> **Exercise brief**
Copy out all lines from the material that contain the string "slash".
(Beginning of Source material)
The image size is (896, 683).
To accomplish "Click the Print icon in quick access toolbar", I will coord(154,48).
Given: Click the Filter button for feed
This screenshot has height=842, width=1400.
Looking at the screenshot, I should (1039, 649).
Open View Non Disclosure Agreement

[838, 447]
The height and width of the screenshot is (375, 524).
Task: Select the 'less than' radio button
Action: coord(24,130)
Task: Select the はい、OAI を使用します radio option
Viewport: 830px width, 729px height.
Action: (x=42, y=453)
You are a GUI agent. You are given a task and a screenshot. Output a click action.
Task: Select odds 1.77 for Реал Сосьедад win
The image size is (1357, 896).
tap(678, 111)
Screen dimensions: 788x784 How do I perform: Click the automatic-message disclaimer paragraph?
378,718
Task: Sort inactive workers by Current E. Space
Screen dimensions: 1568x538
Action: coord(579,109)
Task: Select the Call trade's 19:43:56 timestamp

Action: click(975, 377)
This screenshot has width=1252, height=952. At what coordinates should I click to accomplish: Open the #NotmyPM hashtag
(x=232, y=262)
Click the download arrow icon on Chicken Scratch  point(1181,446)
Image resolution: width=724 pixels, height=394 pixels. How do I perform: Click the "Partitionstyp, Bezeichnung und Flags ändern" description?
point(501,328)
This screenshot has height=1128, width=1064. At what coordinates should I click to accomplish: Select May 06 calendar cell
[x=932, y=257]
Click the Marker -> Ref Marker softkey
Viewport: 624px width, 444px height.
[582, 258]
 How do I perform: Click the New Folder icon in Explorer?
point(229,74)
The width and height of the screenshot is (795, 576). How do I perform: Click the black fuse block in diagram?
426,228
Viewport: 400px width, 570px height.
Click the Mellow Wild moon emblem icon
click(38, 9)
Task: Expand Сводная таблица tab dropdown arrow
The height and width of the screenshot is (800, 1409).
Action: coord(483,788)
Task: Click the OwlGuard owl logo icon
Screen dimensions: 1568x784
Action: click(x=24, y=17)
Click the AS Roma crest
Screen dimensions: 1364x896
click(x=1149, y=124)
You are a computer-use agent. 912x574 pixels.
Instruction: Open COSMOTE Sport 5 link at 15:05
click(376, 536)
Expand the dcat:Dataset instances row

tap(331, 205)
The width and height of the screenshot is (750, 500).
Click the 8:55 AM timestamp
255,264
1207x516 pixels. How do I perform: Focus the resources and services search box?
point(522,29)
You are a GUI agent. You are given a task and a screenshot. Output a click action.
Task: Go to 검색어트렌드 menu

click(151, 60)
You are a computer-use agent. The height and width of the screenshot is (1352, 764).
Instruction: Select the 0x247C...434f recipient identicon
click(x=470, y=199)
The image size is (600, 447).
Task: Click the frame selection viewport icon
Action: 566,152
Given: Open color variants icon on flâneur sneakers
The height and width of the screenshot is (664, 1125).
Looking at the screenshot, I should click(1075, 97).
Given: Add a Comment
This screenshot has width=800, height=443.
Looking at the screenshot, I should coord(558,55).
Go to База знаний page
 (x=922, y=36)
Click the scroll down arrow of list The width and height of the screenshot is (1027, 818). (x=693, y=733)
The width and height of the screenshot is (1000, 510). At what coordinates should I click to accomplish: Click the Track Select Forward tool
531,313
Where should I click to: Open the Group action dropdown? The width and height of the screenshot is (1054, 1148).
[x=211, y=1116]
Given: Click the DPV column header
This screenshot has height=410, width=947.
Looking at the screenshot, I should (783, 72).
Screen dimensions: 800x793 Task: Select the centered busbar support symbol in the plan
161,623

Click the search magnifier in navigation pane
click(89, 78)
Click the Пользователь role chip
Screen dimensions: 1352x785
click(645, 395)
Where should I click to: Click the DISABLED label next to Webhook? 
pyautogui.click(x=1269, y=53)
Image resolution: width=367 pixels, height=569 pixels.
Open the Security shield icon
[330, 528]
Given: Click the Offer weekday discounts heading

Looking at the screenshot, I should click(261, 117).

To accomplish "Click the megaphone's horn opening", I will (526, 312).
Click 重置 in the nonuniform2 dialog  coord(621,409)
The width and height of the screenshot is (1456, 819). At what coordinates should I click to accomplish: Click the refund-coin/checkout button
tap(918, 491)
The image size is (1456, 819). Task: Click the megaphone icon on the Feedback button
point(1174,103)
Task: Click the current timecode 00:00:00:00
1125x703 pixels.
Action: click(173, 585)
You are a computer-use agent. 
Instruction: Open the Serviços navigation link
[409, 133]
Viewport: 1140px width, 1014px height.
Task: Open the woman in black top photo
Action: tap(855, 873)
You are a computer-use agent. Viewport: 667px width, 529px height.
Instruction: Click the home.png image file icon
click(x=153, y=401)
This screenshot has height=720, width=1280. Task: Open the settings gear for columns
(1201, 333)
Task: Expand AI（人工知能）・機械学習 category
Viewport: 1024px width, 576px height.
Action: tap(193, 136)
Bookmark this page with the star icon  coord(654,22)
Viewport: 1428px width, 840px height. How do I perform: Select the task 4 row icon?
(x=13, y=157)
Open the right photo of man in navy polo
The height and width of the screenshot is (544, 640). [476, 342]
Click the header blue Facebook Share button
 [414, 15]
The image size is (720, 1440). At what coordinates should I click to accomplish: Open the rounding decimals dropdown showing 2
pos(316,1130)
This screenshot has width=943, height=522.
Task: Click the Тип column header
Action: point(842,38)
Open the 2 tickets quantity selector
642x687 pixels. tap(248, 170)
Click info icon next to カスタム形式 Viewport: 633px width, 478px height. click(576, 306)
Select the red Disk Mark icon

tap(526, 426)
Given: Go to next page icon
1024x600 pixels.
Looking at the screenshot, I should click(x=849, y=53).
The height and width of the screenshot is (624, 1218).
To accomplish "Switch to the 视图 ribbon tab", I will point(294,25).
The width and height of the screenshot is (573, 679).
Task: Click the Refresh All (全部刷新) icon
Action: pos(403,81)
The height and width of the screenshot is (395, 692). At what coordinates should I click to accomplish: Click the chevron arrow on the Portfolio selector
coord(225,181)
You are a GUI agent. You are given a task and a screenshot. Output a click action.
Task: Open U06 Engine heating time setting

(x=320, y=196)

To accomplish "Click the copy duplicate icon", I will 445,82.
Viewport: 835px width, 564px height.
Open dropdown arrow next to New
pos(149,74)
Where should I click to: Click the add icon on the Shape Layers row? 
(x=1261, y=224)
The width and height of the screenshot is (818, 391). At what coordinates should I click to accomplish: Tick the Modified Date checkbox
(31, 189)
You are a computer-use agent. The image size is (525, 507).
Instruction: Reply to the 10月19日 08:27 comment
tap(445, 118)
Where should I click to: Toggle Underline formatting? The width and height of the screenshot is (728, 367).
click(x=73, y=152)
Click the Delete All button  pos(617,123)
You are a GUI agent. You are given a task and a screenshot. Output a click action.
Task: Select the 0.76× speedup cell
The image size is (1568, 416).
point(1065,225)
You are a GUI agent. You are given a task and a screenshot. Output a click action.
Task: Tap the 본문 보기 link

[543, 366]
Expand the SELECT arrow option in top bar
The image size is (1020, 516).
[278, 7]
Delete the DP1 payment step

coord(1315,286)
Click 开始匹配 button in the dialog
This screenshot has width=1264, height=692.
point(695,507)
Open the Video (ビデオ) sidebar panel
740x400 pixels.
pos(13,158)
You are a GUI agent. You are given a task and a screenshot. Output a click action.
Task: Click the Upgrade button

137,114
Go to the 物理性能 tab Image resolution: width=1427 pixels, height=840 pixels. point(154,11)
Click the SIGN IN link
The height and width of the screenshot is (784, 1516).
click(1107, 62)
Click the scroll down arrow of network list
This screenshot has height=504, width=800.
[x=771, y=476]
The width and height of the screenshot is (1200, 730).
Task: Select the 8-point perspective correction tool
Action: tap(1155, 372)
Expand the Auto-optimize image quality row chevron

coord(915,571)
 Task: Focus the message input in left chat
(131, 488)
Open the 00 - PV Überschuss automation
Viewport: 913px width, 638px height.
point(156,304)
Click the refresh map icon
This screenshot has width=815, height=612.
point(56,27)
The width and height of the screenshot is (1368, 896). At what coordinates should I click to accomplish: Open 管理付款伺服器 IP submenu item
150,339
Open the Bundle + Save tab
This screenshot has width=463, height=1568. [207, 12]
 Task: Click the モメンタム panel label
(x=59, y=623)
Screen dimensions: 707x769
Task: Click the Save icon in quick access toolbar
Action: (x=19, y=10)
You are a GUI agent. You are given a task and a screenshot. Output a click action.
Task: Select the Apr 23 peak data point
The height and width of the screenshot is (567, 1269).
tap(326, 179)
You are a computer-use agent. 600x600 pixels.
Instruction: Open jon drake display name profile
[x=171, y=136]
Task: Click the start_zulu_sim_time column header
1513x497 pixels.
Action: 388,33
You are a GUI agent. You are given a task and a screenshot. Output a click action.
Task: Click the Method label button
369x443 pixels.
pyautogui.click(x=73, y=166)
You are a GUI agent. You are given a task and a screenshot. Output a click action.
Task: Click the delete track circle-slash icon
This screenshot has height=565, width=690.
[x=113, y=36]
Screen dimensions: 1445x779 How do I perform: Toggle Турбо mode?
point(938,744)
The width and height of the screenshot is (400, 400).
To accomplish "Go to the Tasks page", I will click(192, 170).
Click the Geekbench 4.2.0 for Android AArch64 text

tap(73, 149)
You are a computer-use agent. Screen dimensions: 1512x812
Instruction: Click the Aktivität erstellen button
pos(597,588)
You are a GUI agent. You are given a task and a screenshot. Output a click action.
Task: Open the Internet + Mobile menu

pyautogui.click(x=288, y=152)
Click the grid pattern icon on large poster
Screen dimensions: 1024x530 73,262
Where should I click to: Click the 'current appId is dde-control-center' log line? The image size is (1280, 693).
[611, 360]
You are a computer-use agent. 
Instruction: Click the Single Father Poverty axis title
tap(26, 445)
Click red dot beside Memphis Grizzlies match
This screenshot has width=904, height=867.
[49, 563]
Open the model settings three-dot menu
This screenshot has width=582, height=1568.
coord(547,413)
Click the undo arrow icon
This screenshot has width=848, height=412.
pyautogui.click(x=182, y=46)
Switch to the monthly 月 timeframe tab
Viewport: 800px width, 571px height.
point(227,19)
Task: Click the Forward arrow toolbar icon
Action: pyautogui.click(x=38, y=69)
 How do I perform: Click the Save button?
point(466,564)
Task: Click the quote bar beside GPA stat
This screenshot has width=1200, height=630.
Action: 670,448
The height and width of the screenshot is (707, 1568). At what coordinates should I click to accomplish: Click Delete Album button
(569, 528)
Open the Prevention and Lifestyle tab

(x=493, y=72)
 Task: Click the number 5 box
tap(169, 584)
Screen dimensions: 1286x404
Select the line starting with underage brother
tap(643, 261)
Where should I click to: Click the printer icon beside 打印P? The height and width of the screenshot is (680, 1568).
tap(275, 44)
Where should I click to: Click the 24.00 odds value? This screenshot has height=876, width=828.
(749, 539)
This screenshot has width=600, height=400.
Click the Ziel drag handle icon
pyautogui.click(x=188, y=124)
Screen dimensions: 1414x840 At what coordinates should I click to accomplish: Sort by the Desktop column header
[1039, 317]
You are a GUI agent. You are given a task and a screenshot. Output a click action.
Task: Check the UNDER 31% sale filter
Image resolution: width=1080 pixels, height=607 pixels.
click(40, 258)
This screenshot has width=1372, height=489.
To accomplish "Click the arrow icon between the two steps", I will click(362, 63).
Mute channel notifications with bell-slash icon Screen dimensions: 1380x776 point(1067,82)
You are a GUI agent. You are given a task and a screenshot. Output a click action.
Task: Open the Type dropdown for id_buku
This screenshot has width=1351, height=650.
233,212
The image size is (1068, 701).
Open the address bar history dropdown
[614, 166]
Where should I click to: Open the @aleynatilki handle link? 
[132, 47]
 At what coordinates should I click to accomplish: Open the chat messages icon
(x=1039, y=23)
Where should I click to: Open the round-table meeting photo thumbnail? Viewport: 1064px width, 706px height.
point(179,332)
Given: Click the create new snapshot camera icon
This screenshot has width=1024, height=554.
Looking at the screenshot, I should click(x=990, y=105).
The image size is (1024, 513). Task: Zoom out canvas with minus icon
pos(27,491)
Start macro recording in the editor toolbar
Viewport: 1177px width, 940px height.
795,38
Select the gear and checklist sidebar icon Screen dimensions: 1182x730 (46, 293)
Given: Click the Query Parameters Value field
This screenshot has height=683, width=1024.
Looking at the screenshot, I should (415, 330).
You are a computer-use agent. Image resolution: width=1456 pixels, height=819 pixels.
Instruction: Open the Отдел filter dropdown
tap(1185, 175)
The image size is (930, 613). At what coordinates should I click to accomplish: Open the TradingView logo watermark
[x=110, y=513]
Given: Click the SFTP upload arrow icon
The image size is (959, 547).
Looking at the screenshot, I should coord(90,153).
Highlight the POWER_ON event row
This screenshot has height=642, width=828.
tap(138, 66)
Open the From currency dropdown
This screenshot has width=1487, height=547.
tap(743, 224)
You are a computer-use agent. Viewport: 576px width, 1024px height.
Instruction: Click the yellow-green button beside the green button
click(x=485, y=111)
(End of Source material)
> **Answer below**
Task: Click the delete track circle-slash icon
Mute channel notifications with bell-slash icon Screen dimensions: 1380x776 point(1067,82)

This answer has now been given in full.